As you are conducting an investigation, you should really image the HDD using a forensics tool like EnCase or Vogon, and analyse the data from the image, not from the original HDD. Otherwise your evidence is open to challenge by the employee in question.

Also, does the HDD have a username and password unique to the individual under suspicion, or does it have a generic logon? If the latter, then the "suspect" may squirm out of it by claiming that "someone" else must have used the laptop for nefarious purposes. They may also use this defence if the laptop has been stored somewhere where other members of staff had access.
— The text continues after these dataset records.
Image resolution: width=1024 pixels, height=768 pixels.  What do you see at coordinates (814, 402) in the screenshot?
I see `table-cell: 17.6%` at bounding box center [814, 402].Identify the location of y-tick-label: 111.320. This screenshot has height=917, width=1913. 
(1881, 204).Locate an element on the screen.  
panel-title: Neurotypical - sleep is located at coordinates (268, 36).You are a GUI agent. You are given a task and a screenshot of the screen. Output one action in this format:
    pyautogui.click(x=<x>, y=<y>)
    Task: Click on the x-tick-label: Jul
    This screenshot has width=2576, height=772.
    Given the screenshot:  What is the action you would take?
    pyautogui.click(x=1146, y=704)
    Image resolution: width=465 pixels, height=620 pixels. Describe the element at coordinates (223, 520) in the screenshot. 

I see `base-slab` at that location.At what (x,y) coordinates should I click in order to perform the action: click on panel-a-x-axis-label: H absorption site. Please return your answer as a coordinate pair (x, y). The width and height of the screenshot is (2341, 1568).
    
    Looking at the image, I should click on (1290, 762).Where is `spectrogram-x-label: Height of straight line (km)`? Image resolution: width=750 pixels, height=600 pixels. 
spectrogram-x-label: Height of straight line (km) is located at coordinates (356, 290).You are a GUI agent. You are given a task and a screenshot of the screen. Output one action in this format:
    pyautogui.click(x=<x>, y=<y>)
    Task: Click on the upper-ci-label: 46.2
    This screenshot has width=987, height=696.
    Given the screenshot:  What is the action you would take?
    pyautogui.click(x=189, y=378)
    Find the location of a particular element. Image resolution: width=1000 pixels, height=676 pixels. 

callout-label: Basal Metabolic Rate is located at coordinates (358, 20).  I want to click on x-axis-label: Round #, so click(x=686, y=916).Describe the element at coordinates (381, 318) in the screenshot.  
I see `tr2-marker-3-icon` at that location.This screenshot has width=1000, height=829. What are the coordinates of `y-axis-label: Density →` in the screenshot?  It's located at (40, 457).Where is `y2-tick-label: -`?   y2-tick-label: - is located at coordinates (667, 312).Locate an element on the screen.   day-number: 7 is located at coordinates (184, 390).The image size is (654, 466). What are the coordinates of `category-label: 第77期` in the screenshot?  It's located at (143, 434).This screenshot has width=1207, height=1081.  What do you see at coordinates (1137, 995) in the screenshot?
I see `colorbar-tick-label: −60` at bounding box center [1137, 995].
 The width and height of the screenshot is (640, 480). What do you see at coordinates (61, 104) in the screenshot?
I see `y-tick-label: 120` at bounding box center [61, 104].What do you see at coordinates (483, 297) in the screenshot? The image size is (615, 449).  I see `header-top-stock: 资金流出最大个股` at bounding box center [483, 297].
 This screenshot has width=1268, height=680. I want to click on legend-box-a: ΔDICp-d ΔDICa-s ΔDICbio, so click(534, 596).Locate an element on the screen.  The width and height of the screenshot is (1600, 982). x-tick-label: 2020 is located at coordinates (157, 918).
A police officer in the UK under investigation for viewing paedophile material on the net successfully defended themselves in court using exactly this defence.

I also seem to remember that a suspected "hacker" successfully defended themselves in court by claiming that a trojan was on their PC that may have been used by someone else to perpetrate the hacks in question.

From the defence point of view, its all about reasonable doubt, and when a judge/jury or even an internal disciplinary committee don't understand the technical issues, then that reasonable doubt is fairly easy to establish.

On the plus side, my experience is that if all you're after is bringing the employee into line, then confronting them with whatever evidence you've gathered usually results in them blubbing and confessing all. If they don't understand the issues surrounding the integrity of evidence, they usually consider themselves caught "bang to rights" even if you do more than show them the contents of their IE History folder. But a more savvy employee may brazen this out, and then your evidence handling becomes an issue.

In short, your internal procedures for handling evidence (which must stand up to third party scrutiny if necessary) are as important as the actual evidence you collect.